Nevertheless, there was another important factor holding back the Ukrainian offensive - the spring thaw. It was possible to move forward for long distances only along the roads, leaving the invaders vulnerable to artillery fire. Lacking a large arsenal of heavy equipment and wary of unnecessary losses, the Ukrainian commanders preferred to engage in positional battles, shooting at Russian units with long-range artillery, in which they had an advantage. On the right bank of the Dnieper, where the entire territory occupied by Russian troops was shot through, holding Kherson turned into a hopeless task for the defenders. The evacuation of civilian personnel began (including the pro-Russian regional administration), monuments began to be taken out of the city, including even the coffin with the body of Prince Potemkin, the founder of the city. The deputy head of the pro-Russian administration, Kirill Stremousov, said that troops began to leave for the left bank, though this was never confirmed. On the evening of November 3 (the “national unity” holiday invented during Putin’s rule), the Russian flag was lowered on the building of the regional administration, although the Ukrainian units were still several tens of kilometers from the city. The Russian command is still not ready to surrender Kherson, but it is already well aware that it will not be possible to keep it.

And yet, the main problem for the Kremlin authorities is not bad news from the front, but the growing crisis in the rear. Sociological surveys show that the majority of the population is already in favor of a speedy end to the war. Numerous cases of riots and protests among conscripts demonstrate that the mobilization idea, if not completely failed, has been accompanied by unacceptably high costs. The ruling circles may, of course, disregard public opinion, but the dissatisfaction of the people who are to be given weapons must somehow be addressed. It was decided to announce the cessation of mobilization due to the fact that “all tasks were completed.” However, in this case, true to their usual methods, the Kremlin leaders left the situation extremely ambiguous. Putin made a statement about the termination of mobilization, but there has been no decree or any other document abolishing the call-up of reservists.
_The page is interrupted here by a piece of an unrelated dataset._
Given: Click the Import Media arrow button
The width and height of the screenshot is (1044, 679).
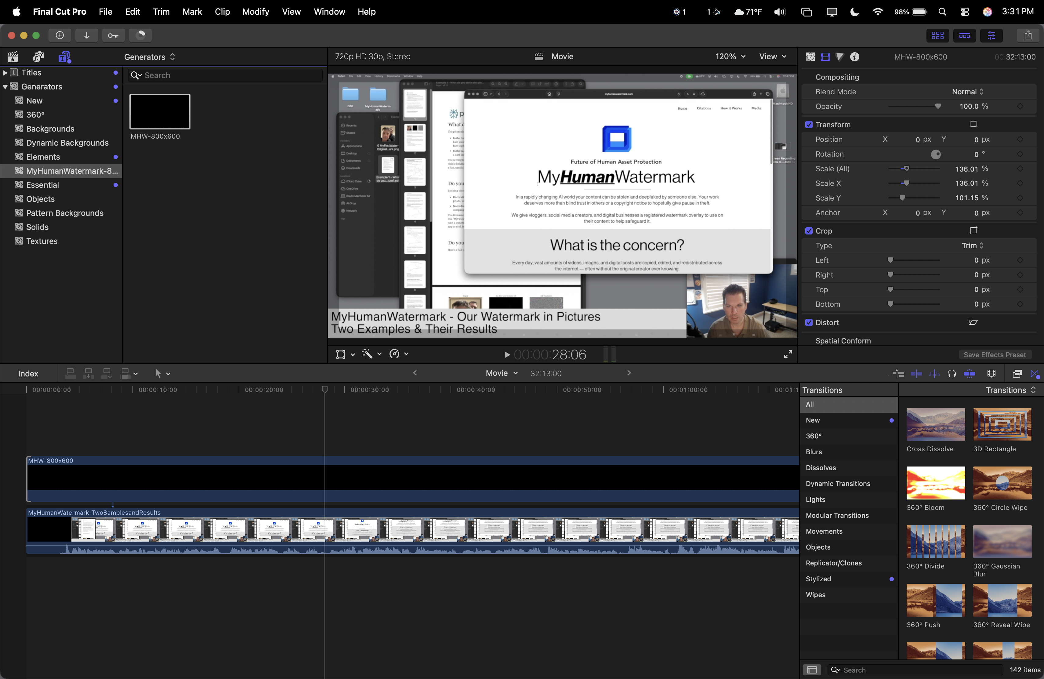Looking at the screenshot, I should click(x=86, y=35).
Therefore, roundups of young men continue, although not with the same intensity.

Protests continue, some of which are successful. Separate groups of conscripts ensured that they were not sent to the front, and some were even sent home. In Kazan, the rebellious mobilized men threatened the units of the Russian Guard, which had supposedly been sent in to pacify them. But it is typical that such protests did not take the form of a broad all-Russian movement. Each situation remained local, unrelated to similar protests that were taking place at times just a few kilometers away. The weakness and ineffectiveness of the protests once again revealed the characteristic problem of Russian society, in which disunity reigned. Due to the extremely weak social ties and the low level of solidarity, the ability of modern Russians to engage in spontaneous solidarity actions is minimal, and the authorities have very effectively destroyed all mechanisms of civil coordination. Russian society is like a kind of inert substance, the molecules of which practically do not interact. It remains to be seen if the country will be in this state forever, as the war and mobilization have already changed a lot.

But what bodes ill for the authorities is not the dissatisfaction of the lower classes, but the confusion, disunity and mutual claims of the upper classes. Yevgeny Prigozhin, who heads the Wagner Private Military Company, and the head of Chechnya, Ramzan Kadyrov, have not only created their own private armies, but are also openly at odds with the Russian military. These two have not only driven the commander of the Central Group of Forces, General Alexander Lapin, to submit his resignation, but reports of armed skirmishes between the army and the Wagnerites come literally every week. The struggle for Putin’s legacy is already in full swing, and the ruler himself, who has lost his former grip, can only hope to contain these conflicts, not to prevent or resolve them.

A political crisis inevitably and naturally follows military failure. It remains only to wait for accumulating, insoluble problems to explode the situation.